• Passage extrait
****

Selon Angus Madisson, dans son rapport sur L’Economie mondiale au XXe siècle (3) écrit en 1989 pour ce club des nations capitalistes avancées qu’est l’OCDE, « les années 1950 à 1973 furent un “âge d’or” [témoin] d’une croissance inégalée du PNB (produit national brut, c’est-à-dire la valeur totale des marchandises et services produits en une année donnée exprimée en prix, comme une somme d’argent) et du PNB par tête dans tous les secteurs de l’économie mondiale, d’une croissance rapide du commerce mondial, d’une réouverture des marchés mondiaux de capitaux et des possibilités de migration [de la main-d’œuvre] internationale. » Ceci n’est pas le point de vue personnel d’un individu : tous les commentateurs s’accordent à décrire cette période comme un âge d’or du capitalisme. Toutefois, cette réussite est moins limpide qu’il n’y paraît (même si nous laissons de côté les années de misère économique et la guerre et ses dizaines de millions de morts, qui en sont le fondement).

Pour citer encore Madisson, « un des traits principaux de l’âge d’or fut la proportion croissante des dépenses des Etats dans le PNB, » qui « passèrent de 27 % du PNB dans les pays de l’OCDE en 1950 à 37 % en 1973 ». Dans la plupart des pays, ceci reposait largement sur l’augmentation des dépenses de l’Etat-providence dans des secteurs tels que la sécurité sociale, l’éducation et la santé. Aux Etats-Unis, ceci incluait des sommes assez considérables destinées à la guerre et ses préparatifs. Selon l’économiste Philip A. Klein, qui écrivait pour le conservateur Institut des entreprises américaines, « la “plus longue période d’expansion en temps de paix” de l’Amérique – de 1961 à 1969 – fut grandement influencée par la redéfinition du terme “temps de paix”, afin d’y inclure la guerre du Vietnam et l’augmentation du budget de la défense, qui est passé de 50 milliards de dollars au cours de l’année fiscale 1965 à 80 milliards de dollars en 1968. » C’est cette expansion américaine qui, à son tour, a contribué à alimenter la croissance globale grâce, notamment, à la renaissance du Japon et au décollage de la Corée, particulièrement stimulés pendant la période de guerre du Vietnam.

****

[Enregistrements de localisation d'éléments]
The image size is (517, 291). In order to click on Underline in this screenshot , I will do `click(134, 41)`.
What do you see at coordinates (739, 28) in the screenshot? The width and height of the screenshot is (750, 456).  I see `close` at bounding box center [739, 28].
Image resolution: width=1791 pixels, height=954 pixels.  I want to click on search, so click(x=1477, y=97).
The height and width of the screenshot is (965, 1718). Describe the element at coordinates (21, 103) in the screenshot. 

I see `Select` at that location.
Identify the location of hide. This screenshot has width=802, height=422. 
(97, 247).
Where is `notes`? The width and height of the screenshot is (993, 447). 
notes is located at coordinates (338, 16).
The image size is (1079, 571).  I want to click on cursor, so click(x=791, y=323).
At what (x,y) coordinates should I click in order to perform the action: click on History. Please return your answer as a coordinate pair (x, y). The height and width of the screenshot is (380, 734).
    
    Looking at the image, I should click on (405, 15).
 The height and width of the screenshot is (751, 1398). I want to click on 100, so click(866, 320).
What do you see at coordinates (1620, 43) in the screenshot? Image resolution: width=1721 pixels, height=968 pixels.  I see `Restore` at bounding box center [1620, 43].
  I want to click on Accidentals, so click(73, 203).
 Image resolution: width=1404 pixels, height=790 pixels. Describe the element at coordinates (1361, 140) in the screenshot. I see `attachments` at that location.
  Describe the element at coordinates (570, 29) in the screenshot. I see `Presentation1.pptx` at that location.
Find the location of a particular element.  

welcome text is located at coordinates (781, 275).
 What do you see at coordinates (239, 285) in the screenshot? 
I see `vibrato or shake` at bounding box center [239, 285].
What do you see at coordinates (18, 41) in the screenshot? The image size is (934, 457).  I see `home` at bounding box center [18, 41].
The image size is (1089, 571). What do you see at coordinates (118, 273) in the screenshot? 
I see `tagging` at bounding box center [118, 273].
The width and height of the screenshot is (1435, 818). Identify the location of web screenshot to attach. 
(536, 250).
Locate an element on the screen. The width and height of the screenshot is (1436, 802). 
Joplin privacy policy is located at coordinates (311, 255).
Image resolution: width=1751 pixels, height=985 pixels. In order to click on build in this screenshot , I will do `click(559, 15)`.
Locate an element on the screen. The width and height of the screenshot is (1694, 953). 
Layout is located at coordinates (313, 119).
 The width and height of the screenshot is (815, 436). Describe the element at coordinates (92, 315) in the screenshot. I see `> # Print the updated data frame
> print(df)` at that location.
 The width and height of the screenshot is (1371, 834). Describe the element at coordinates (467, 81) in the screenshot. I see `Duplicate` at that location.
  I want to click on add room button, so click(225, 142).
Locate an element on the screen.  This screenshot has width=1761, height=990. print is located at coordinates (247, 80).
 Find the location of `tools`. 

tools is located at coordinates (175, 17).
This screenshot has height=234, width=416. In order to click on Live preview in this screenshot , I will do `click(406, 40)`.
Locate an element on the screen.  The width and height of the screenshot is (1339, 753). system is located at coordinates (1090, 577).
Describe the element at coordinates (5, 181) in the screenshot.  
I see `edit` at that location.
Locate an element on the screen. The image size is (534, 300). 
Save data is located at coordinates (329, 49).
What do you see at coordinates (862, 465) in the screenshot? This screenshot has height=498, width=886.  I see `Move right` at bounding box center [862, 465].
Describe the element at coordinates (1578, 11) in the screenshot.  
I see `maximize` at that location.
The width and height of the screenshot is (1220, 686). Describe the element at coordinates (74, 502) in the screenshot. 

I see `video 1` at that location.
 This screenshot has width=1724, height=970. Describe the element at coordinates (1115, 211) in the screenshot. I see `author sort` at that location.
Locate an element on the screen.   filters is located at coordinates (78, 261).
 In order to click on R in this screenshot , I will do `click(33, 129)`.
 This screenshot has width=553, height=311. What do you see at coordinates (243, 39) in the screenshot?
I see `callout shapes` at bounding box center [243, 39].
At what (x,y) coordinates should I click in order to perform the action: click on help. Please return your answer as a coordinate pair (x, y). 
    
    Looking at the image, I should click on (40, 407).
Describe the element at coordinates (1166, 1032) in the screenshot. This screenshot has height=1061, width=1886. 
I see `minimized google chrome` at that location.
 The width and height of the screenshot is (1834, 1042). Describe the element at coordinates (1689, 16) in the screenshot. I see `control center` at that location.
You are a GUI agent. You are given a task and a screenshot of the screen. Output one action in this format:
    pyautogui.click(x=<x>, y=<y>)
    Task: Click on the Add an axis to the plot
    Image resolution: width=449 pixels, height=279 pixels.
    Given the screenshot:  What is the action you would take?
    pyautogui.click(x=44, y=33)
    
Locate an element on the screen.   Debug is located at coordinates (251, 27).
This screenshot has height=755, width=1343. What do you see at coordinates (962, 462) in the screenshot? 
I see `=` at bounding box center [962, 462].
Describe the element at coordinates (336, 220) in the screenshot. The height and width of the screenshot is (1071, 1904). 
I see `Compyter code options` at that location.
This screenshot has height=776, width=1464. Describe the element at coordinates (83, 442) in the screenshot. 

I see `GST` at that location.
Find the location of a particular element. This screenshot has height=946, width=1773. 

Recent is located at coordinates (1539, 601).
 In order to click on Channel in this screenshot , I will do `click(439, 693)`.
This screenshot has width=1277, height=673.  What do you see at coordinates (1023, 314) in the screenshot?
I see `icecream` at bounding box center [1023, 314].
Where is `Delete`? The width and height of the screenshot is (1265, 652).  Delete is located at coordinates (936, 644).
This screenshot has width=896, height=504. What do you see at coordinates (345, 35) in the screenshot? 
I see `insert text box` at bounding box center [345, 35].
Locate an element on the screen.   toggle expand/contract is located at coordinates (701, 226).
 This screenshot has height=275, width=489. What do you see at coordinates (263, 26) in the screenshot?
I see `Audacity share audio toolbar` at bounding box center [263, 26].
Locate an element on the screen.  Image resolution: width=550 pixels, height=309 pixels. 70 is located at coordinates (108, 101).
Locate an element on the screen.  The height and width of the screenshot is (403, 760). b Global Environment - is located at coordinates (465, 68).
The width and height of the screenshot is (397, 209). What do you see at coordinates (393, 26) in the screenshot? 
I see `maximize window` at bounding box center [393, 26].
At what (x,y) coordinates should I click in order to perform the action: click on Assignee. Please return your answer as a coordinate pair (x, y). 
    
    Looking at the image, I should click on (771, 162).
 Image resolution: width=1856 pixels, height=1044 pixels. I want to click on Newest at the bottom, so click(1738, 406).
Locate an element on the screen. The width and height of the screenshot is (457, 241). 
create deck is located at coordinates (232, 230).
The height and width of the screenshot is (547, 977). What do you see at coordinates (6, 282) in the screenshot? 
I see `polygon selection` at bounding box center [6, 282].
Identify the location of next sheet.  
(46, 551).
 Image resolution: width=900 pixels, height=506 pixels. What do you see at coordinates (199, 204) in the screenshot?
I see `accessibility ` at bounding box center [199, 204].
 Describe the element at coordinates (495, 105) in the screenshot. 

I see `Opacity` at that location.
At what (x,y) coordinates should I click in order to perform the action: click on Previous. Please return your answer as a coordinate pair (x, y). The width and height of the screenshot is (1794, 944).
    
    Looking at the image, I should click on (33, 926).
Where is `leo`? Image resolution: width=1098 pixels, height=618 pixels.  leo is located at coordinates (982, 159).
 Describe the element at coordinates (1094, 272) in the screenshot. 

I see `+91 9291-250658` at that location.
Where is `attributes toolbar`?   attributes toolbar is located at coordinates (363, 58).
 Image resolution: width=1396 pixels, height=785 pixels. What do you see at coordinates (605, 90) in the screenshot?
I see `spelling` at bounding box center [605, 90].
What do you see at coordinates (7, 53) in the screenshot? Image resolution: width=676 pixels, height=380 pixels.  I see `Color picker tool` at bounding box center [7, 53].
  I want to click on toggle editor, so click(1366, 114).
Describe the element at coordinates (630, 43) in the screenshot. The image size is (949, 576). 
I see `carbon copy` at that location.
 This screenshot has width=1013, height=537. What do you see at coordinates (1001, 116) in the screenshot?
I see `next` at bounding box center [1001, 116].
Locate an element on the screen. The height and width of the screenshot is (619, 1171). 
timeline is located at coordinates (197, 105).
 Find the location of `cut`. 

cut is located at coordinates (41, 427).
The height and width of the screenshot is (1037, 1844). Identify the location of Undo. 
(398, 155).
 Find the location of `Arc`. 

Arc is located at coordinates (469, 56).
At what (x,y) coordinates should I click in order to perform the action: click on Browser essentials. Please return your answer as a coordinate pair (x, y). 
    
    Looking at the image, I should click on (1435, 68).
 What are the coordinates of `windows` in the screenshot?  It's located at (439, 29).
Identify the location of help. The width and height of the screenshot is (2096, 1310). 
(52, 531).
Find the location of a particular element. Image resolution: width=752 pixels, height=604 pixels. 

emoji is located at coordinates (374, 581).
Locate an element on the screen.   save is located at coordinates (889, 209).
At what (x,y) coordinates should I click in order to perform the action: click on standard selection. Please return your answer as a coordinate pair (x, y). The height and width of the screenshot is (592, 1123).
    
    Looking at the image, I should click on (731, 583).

****

• Consigne écrite A
D'après le passage sur l'âge d'or du capitalisme, quelle part du PNB les dépenses des États représentaient-elles dans les pays de l'OCDE en 1950, puis en 1973 ?
• Consigne écrite B
Dupliquez à l'identique, dans les enregistrements, la partie qui s'ouvre sur la ligne contenant « This screenshot has width=896, height=504. » et se termine par la ligne contenant « center [263, 26]. », ces deux lignes incluses.
Le passage et les enregistrements constituent deux matériaux indépendants l'un de l'autre.

• Résultat attendu A
27 % du PNB en 1950 et 37 % en 1973.

• Résultat attendu B
This screenshot has width=896, height=504. What do you see at coordinates (345, 35) in the screenshot? 
I see `insert text box` at bounding box center [345, 35].
Locate an element on the screen.   toggle expand/contract is located at coordinates (701, 226).
 This screenshot has height=275, width=489. What do you see at coordinates (263, 26) in the screenshot?
I see `Audacity share audio toolbar` at bounding box center [263, 26].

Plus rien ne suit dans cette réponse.